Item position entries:

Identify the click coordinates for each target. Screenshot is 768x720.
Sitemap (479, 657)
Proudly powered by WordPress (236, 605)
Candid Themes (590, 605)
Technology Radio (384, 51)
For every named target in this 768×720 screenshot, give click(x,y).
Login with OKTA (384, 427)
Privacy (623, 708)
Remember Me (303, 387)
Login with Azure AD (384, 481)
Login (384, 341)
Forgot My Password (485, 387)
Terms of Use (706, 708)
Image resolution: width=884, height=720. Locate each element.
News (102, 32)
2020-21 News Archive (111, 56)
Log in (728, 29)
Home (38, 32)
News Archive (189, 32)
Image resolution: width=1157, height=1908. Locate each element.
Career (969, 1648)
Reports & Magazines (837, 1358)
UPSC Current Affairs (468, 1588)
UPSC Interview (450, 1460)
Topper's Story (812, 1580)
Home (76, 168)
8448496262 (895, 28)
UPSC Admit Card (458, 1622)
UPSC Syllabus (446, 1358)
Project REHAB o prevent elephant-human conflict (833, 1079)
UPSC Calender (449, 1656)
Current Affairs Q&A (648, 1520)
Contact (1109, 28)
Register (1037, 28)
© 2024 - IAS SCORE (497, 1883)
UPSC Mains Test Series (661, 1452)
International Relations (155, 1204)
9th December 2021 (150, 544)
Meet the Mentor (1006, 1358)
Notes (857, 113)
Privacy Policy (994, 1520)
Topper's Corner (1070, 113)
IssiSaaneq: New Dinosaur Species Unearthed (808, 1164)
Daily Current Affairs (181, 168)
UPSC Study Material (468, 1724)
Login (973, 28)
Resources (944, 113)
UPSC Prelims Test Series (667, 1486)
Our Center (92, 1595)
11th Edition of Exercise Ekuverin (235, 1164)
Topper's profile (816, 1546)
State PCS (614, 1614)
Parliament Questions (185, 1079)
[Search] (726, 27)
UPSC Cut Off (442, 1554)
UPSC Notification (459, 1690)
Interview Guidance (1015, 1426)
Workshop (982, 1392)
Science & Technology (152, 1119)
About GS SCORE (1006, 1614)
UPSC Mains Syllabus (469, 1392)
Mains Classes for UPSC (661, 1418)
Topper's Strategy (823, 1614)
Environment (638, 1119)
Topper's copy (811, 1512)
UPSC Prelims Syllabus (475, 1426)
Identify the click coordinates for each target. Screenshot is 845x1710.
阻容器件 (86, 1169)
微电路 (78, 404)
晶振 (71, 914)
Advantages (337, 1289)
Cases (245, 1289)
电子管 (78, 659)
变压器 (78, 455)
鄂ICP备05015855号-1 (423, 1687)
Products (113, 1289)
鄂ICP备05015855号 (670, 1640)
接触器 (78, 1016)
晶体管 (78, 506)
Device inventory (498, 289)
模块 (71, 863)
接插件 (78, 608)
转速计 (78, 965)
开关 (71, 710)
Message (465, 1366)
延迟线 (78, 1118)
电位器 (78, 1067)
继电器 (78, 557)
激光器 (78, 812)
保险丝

Task description> Could you scale the entries from the line with "UPSC Cut Off (442, 1554)" to the line with "Advantages (337, 1289)", both included, by rewriting each line, requests too, with every answer coordinate multiplied by 2.45 and rounded to a whole number, halves going up?

Task solution>
UPSC Cut Off (1083, 3807)
UPSC Notification (1125, 4141)
Interview Guidance (2487, 3494)
Workshop (2406, 3410)
Science & Technology (372, 2742)
About GS SCORE (2465, 3954)
UPSC Mains Syllabus (1149, 3410)
Mains Classes for UPSC (1619, 3474)
Topper's Strategy (2016, 3954)
Environment (1563, 2742)
Topper's copy (1987, 3704)
UPSC Prelims Syllabus (1164, 3494)
Identify the click coordinates for each target. Screenshot is 845x1710.
阻容器件 (211, 2864)
微电路 (191, 990)
晶振 (174, 2239)
Advantages (826, 3158)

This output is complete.